── Information

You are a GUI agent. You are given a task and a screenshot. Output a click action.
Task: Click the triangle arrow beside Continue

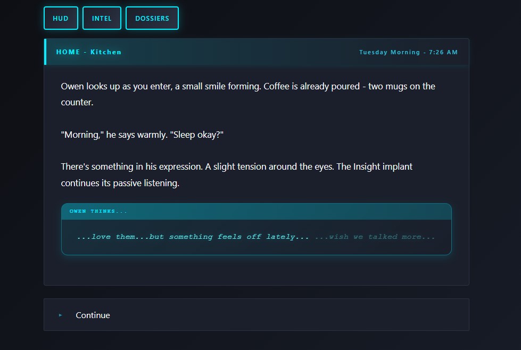coord(61,315)
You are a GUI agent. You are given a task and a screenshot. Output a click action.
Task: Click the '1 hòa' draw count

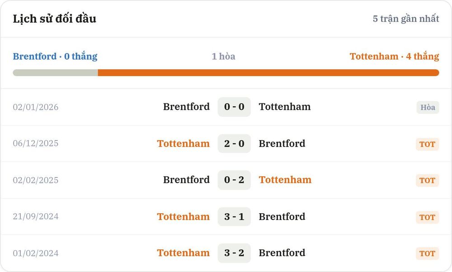(x=223, y=56)
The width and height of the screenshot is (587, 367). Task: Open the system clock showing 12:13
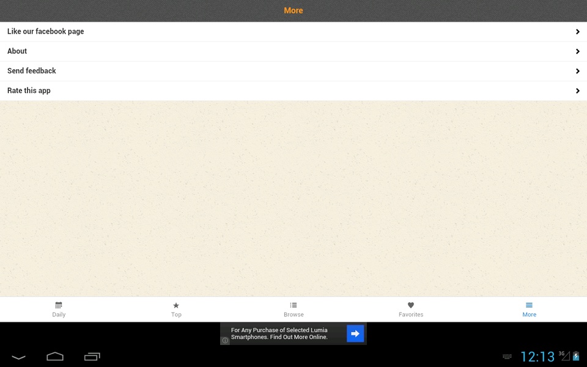tap(537, 357)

────

*Required action:* The expected output is every entry above, character for character, with no pictures.

*Solution:*
You are a GUI agent. You are given a task and a screenshot. Output a click action.
Task: Click the triangle arrow beside Continue

coord(61,315)
You are a GUI agent. You are given a task and a screenshot. Output a click action.
Task: Click the '1 hòa' draw count

(x=223, y=56)
The width and height of the screenshot is (587, 367). Task: Open the system clock showing 12:13
tap(537, 357)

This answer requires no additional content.